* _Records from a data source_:
*****
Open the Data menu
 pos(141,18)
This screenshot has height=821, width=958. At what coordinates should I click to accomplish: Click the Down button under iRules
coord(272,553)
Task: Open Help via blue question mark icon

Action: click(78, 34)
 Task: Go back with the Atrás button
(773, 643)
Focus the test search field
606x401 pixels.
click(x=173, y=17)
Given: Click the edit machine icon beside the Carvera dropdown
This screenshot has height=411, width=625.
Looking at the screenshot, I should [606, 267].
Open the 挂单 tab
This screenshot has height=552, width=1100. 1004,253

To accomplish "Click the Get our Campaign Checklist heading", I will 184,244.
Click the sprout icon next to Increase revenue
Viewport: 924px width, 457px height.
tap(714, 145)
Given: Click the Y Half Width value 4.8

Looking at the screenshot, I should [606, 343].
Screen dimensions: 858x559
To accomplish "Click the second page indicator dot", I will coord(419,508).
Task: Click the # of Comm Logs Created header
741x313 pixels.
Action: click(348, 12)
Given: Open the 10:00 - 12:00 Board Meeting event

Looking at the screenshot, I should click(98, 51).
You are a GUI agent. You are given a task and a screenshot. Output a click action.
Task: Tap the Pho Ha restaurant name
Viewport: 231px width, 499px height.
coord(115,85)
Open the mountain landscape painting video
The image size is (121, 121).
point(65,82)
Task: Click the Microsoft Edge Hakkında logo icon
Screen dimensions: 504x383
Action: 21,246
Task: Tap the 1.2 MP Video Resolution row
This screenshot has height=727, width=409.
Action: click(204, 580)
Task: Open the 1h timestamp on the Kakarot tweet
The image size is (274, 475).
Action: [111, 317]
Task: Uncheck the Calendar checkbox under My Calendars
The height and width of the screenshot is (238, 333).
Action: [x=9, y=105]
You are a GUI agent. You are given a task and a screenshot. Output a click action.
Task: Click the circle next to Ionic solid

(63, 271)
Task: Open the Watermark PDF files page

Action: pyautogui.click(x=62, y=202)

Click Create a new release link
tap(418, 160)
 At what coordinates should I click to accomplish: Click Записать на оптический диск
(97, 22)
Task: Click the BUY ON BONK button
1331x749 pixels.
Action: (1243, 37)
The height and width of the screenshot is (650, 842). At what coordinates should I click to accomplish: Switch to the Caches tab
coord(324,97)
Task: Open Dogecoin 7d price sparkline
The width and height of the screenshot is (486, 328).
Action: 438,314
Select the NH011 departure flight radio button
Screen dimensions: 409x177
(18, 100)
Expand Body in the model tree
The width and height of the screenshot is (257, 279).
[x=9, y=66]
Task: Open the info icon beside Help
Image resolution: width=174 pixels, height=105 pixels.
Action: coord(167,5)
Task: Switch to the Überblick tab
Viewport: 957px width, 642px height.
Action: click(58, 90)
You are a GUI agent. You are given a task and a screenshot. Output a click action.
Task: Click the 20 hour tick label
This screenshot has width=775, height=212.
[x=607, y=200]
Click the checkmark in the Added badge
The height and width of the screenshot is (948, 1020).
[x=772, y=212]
*****
* _WORK INSTRUCTION_: Write the records out once more. Each line must match.

* _ANSWER SECTION_:
Open the Data menu
 pos(141,18)
This screenshot has height=821, width=958. At what coordinates should I click to accomplish: Click the Down button under iRules
coord(272,553)
Task: Open Help via blue question mark icon

Action: click(78, 34)
 Task: Go back with the Atrás button
(773, 643)
Focus the test search field
606x401 pixels.
click(x=173, y=17)
Given: Click the edit machine icon beside the Carvera dropdown
This screenshot has height=411, width=625.
Looking at the screenshot, I should [606, 267].
Open the 挂单 tab
This screenshot has height=552, width=1100. 1004,253

To accomplish "Click the Get our Campaign Checklist heading", I will 184,244.
Click the sprout icon next to Increase revenue
Viewport: 924px width, 457px height.
tap(714, 145)
Given: Click the Y Half Width value 4.8

Looking at the screenshot, I should [606, 343].
Screen dimensions: 858x559
To accomplish "Click the second page indicator dot", I will coord(419,508).
Task: Click the # of Comm Logs Created header
741x313 pixels.
Action: click(348, 12)
Given: Open the 10:00 - 12:00 Board Meeting event

Looking at the screenshot, I should click(98, 51).
You are a GUI agent. You are given a task and a screenshot. Output a click action.
Task: Tap the Pho Ha restaurant name
Viewport: 231px width, 499px height.
coord(115,85)
Open the mountain landscape painting video
The image size is (121, 121).
point(65,82)
Task: Click the Microsoft Edge Hakkında logo icon
Screen dimensions: 504x383
Action: 21,246
Task: Tap the 1.2 MP Video Resolution row
This screenshot has height=727, width=409.
Action: click(204, 580)
Task: Open the 1h timestamp on the Kakarot tweet
The image size is (274, 475).
Action: [111, 317]
Task: Uncheck the Calendar checkbox under My Calendars
The height and width of the screenshot is (238, 333).
Action: [x=9, y=105]
You are a GUI agent. You are given a task and a screenshot. Output a click action.
Task: Click the circle next to Ionic solid

(63, 271)
Task: Open the Watermark PDF files page

Action: pyautogui.click(x=62, y=202)

Click Create a new release link
tap(418, 160)
 At what coordinates should I click to accomplish: Click Записать на оптический диск
(97, 22)
Task: Click the BUY ON BONK button
1331x749 pixels.
Action: (1243, 37)
The height and width of the screenshot is (650, 842). At what coordinates should I click to accomplish: Switch to the Caches tab
coord(324,97)
Task: Open Dogecoin 7d price sparkline
The width and height of the screenshot is (486, 328).
Action: 438,314
Select the NH011 departure flight radio button
Screen dimensions: 409x177
(18, 100)
Expand Body in the model tree
The width and height of the screenshot is (257, 279).
[x=9, y=66]
Task: Open the info icon beside Help
Image resolution: width=174 pixels, height=105 pixels.
Action: coord(167,5)
Task: Switch to the Überblick tab
Viewport: 957px width, 642px height.
Action: click(58, 90)
You are a GUI agent. You are given a task and a screenshot. Output a click action.
Task: Click the 20 hour tick label
This screenshot has width=775, height=212.
[x=607, y=200]
Click the checkmark in the Added badge
The height and width of the screenshot is (948, 1020).
[x=772, y=212]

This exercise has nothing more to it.